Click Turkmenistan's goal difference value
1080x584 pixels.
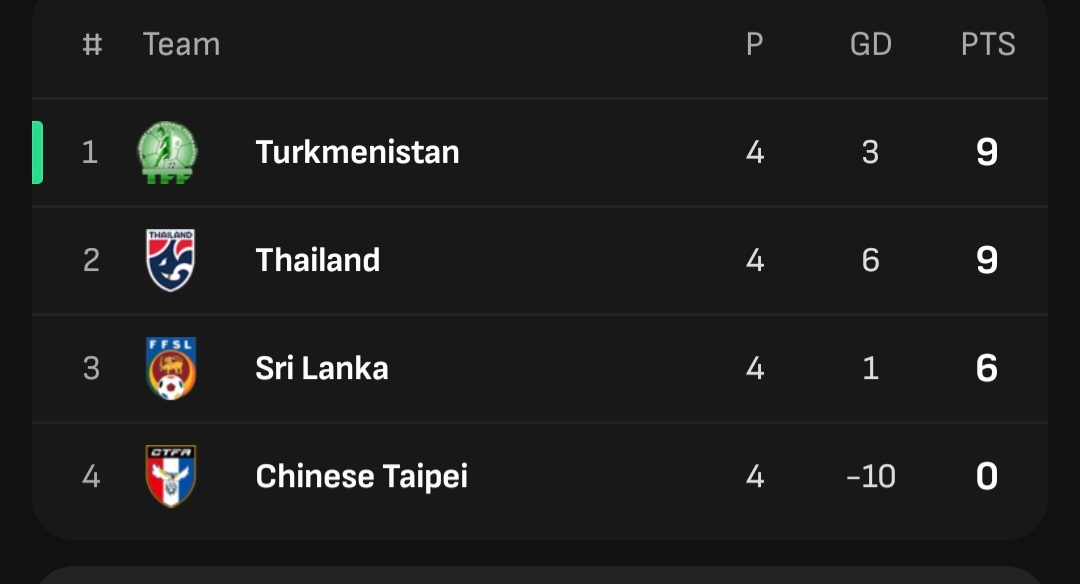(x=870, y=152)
...
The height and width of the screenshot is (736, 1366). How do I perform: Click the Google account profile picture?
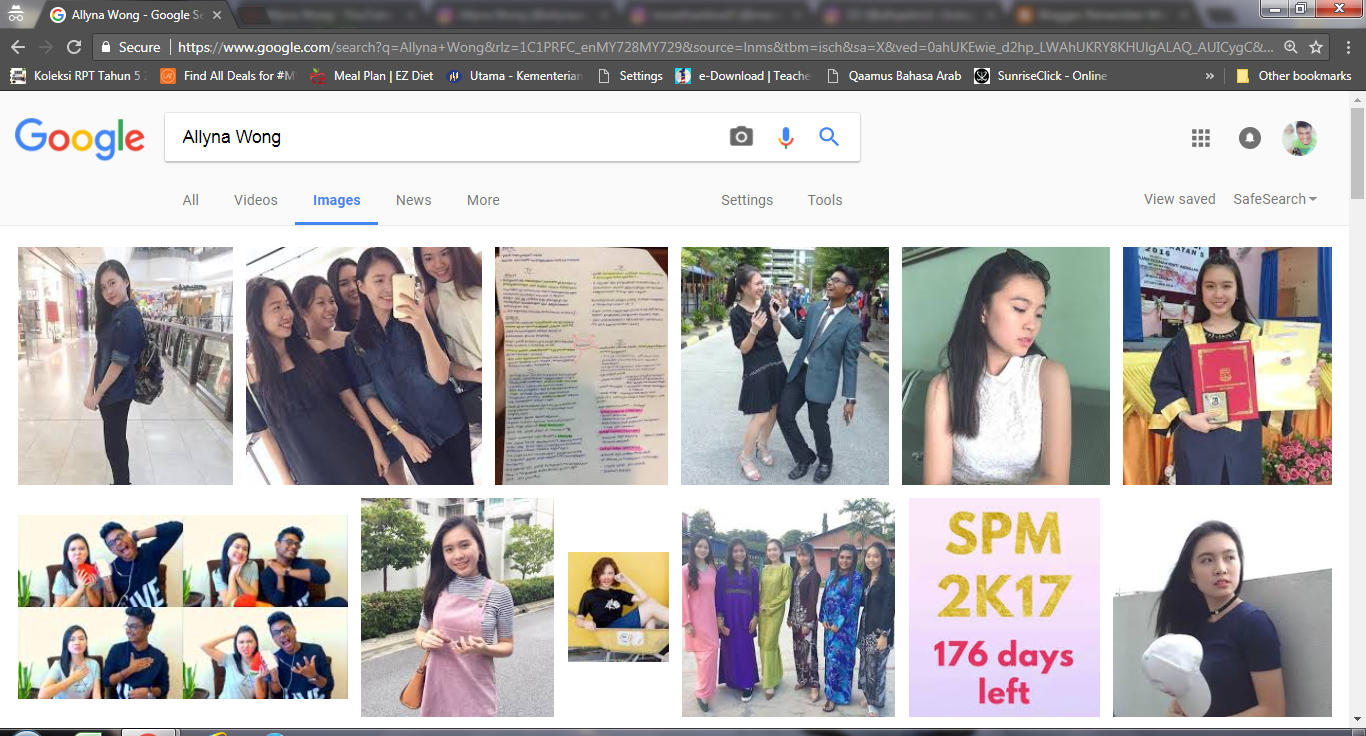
* * *
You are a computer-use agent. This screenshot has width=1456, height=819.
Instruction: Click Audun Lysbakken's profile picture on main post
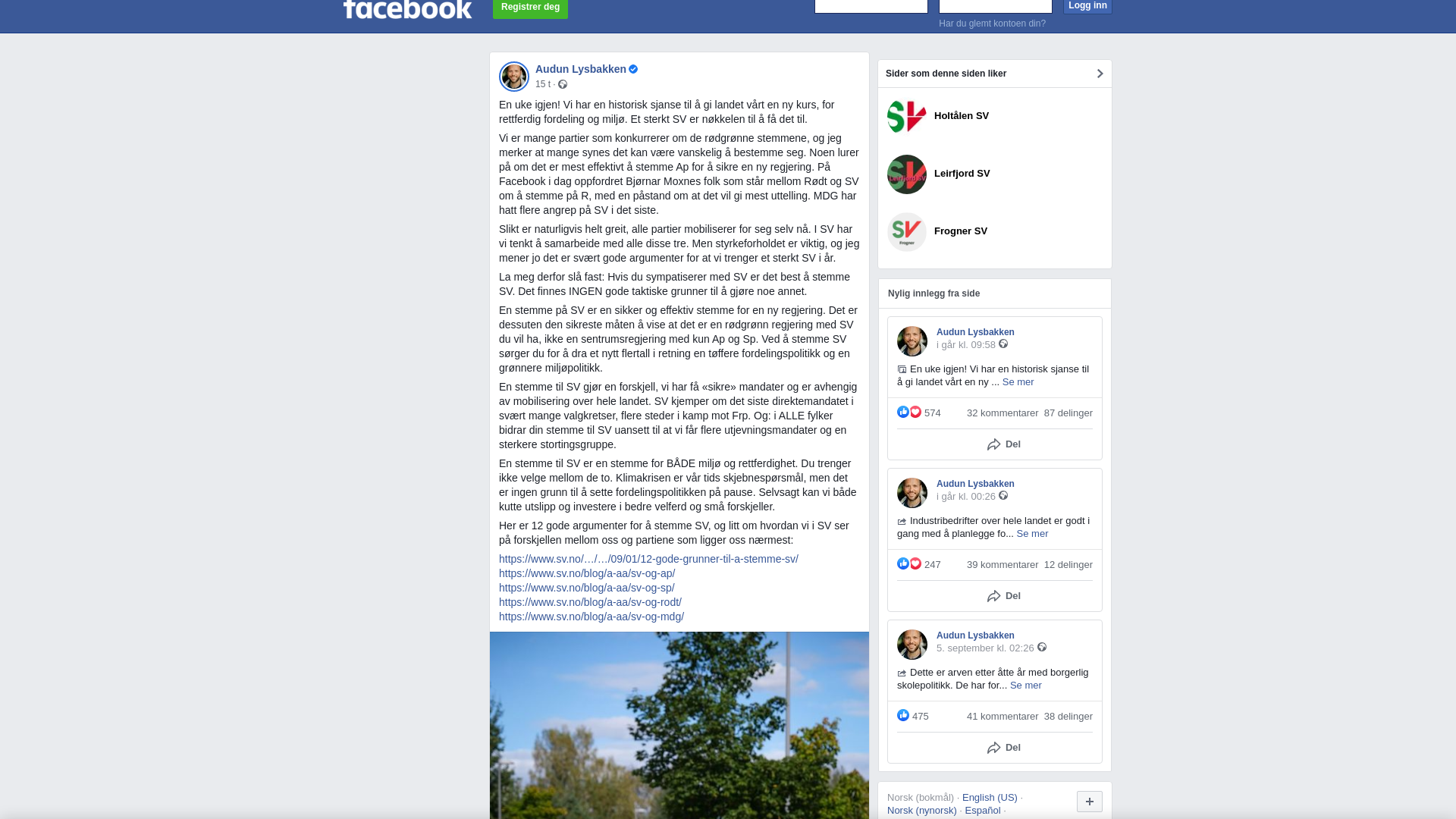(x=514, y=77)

> [Given task] Rewrite everything in the entries from the line containing "Click Turkmenistan's goal difference value" down to the line containing "(x=870, y=152)", replacing "goal difference" with "points" and keeping all else the same. Leave the pictures out of your answer.

> [Response to this task]
Click Turkmenistan's points value
1080x584 pixels.
(x=870, y=152)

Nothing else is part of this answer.